Markets regulator Securities and Exchange Board of India (SEBI) had recently released a consultation paper seeking feedback on relaxing the additional disclosure framework for FPIs, stipulated last August. The regulator is proposing to exempt two categories of FPIs from granular disclosure of beneficial ownership — university funds and university-related endowments and FPIs which have concentrated exposure in companies with no identifiable promoter groups.

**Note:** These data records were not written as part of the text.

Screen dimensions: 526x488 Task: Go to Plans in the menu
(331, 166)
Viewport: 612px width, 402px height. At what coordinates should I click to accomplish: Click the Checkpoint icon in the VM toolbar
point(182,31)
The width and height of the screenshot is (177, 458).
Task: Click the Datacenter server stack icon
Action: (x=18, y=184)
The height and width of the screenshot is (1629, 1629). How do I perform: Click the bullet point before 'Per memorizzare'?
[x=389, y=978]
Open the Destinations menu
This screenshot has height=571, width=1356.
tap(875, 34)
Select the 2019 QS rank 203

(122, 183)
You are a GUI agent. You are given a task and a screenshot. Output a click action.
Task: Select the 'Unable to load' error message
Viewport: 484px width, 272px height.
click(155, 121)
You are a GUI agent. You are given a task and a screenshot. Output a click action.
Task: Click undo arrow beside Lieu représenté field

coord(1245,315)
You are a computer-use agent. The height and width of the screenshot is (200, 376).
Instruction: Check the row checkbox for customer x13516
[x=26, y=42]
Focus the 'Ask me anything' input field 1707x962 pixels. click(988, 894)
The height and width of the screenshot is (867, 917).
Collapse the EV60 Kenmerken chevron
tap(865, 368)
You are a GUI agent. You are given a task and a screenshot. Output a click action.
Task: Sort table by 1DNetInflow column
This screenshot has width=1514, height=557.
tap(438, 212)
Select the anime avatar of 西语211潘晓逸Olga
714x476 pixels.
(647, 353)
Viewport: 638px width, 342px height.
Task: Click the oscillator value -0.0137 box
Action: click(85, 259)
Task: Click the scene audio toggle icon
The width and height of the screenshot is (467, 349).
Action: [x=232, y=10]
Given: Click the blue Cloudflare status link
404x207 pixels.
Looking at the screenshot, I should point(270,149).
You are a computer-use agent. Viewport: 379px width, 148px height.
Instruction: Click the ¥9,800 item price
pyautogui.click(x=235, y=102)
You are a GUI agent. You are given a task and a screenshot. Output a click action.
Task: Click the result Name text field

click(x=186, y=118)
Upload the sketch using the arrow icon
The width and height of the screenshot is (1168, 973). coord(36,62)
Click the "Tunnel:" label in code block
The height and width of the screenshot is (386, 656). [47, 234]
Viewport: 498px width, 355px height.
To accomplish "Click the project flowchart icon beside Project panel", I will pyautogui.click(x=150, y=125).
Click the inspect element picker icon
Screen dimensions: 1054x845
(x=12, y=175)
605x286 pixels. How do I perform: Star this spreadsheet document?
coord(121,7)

These exemptions appear justified as there is lower risk of these entities flouting the minimum public shareholding rules through such holdings. The paper proposes safeguards to ensure that these relaxations are not misused. There is a case for exempting university funds and university-related endowments from the additional disclosure norms. Since many enjoy tax exemptions, they are well-supervised in their jurisdictions. SEBI is taking further precautions by stating that only those university funds which qualify to register as category I FPI, associated with one of the top 200 universities as per latest QS world university rankings, with India AUM (assets under management) less than 25 per cent of their global AUM and global AUM more than ₹10,000 crore are exempted from these disclosures. These caveats are likely to ensure that only the largest and well diversified university funds, tied to reputed universities, are exempted.
The other proposed exemption — for FPI investment in companies with no promoter — can also be allowed as the entire shareholding of these companies belongs to the public, and breach of the minimum public shareholding norm is not possible. Further, the reason why the regulator originally sought this information was to establish the link between the promoter group and the FPIs investing in them. In the absence of a promoter, these additional disclosures may be irrelevant. But the regulator must be careful not to relax additional disclosure rules any further. SEBI mandated granular details of all entities owning, controlling or having economic interest in an FPI on a look-through basis last August. These disclosures are needed when the foreign investor holds over 50 per cent of its Indian equity assets in a single Indian group or holds more than ₹25,000 crore of Indian equity assets.
These rules were a result of allegations made in the Hindenburg report on the Adani group that the foreign investors in many of the Adani stocks were related to family members or close associates. The regulator was unable to establish the allegation due to gaps in regulations on disclosing FPI ownerships. It is therefore important that these rules are enforced effectively to prevent round-tripping or stock price manipulation through FPI entities owned by Indian promoter groups. Once the disclosures are made by FPIs by the specified deadline of March 11, 2024 (today), their veracity must be established by an independent authority. There are likely to be demands from several categories of foreign portfolio investors to exempt other categories too. It’s best that SEBI does not accede to such demands.